Brief: Copy out all of the material below, swapping "GUI agent" for "screen agent" wherever it appears and leaving everything else unchanged.

Available data:

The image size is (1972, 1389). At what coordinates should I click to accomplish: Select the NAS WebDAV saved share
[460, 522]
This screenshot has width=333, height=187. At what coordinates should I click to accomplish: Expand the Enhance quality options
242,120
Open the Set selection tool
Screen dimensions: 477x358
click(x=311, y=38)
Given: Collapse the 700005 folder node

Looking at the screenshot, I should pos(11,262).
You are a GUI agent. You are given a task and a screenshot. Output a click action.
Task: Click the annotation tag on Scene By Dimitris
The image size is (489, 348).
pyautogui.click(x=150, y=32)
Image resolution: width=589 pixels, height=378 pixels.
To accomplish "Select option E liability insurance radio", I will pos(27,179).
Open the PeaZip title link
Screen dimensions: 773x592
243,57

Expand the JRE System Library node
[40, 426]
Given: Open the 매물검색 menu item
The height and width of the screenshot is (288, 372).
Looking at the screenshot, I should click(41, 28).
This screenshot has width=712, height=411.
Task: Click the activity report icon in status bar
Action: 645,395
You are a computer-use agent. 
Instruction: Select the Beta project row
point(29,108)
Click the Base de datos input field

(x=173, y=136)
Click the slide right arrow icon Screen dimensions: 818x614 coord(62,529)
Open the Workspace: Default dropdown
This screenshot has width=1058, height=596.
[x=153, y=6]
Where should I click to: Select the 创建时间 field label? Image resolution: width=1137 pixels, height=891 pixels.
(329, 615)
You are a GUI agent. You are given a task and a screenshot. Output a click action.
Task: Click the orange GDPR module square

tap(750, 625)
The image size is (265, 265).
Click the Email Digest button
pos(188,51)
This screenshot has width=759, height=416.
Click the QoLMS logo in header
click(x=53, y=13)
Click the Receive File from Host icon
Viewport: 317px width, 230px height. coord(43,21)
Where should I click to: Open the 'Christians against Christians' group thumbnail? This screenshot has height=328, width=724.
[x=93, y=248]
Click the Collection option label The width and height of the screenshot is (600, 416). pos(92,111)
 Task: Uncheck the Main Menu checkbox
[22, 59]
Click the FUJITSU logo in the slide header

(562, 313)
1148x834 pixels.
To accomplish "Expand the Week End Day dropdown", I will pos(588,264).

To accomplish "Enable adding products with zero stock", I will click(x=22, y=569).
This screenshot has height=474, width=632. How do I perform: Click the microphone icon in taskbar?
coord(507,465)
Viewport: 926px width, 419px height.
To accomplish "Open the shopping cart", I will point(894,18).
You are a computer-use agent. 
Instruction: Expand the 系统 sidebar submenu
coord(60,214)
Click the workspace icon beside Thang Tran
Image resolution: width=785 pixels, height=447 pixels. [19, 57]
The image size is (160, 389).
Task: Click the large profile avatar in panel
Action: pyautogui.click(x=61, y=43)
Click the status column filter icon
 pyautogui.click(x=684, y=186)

Answer to the exercise:
The image size is (1972, 1389). At what coordinates should I click to accomplish: Select the NAS WebDAV saved share
[460, 522]
This screenshot has width=333, height=187. At what coordinates should I click to accomplish: Expand the Enhance quality options
242,120
Open the Set selection tool
Screen dimensions: 477x358
click(x=311, y=38)
Given: Collapse the 700005 folder node

Looking at the screenshot, I should pos(11,262).
You are a screen agent. You are given a task and a screenshot. Output a click action.
Task: Click the annotation tag on Scene By Dimitris
The image size is (489, 348).
pyautogui.click(x=150, y=32)
Image resolution: width=589 pixels, height=378 pixels.
To accomplish "Select option E liability insurance radio", I will pos(27,179).
Open the PeaZip title link
Screen dimensions: 773x592
243,57

Expand the JRE System Library node
[40, 426]
Given: Open the 매물검색 menu item
The height and width of the screenshot is (288, 372).
Looking at the screenshot, I should click(41, 28).
This screenshot has width=712, height=411.
Task: Click the activity report icon in status bar
Action: 645,395
You are a computer-use agent. 
Instruction: Select the Beta project row
point(29,108)
Click the Base de datos input field

(x=173, y=136)
Click the slide right arrow icon Screen dimensions: 818x614 coord(62,529)
Open the Workspace: Default dropdown
This screenshot has width=1058, height=596.
[x=153, y=6]
Where should I click to: Select the 创建时间 field label? Image resolution: width=1137 pixels, height=891 pixels.
(329, 615)
You are a screen agent. You are given a task and a screenshot. Output a click action.
Task: Click the orange GDPR module square

tap(750, 625)
The image size is (265, 265).
Click the Email Digest button
pos(188,51)
This screenshot has width=759, height=416.
Click the QoLMS logo in header
click(x=53, y=13)
Click the Receive File from Host icon
Viewport: 317px width, 230px height. coord(43,21)
Where should I click to: Open the 'Christians against Christians' group thumbnail? This screenshot has height=328, width=724.
[x=93, y=248]
Click the Collection option label The width and height of the screenshot is (600, 416). pos(92,111)
 Task: Uncheck the Main Menu checkbox
[22, 59]
Click the FUJITSU logo in the slide header

(562, 313)
1148x834 pixels.
To accomplish "Expand the Week End Day dropdown", I will pos(588,264).

To accomplish "Enable adding products with zero stock", I will click(x=22, y=569).
This screenshot has height=474, width=632. How do I perform: Click the microphone icon in taskbar?
coord(507,465)
Viewport: 926px width, 419px height.
To accomplish "Open the shopping cart", I will point(894,18).
You are a computer-use agent. 
Instruction: Expand the 系统 sidebar submenu
coord(60,214)
Click the workspace icon beside Thang Tran
Image resolution: width=785 pixels, height=447 pixels. [19, 57]
The image size is (160, 389).
Task: Click the large profile avatar in panel
Action: pyautogui.click(x=61, y=43)
Click the status column filter icon
 pyautogui.click(x=684, y=186)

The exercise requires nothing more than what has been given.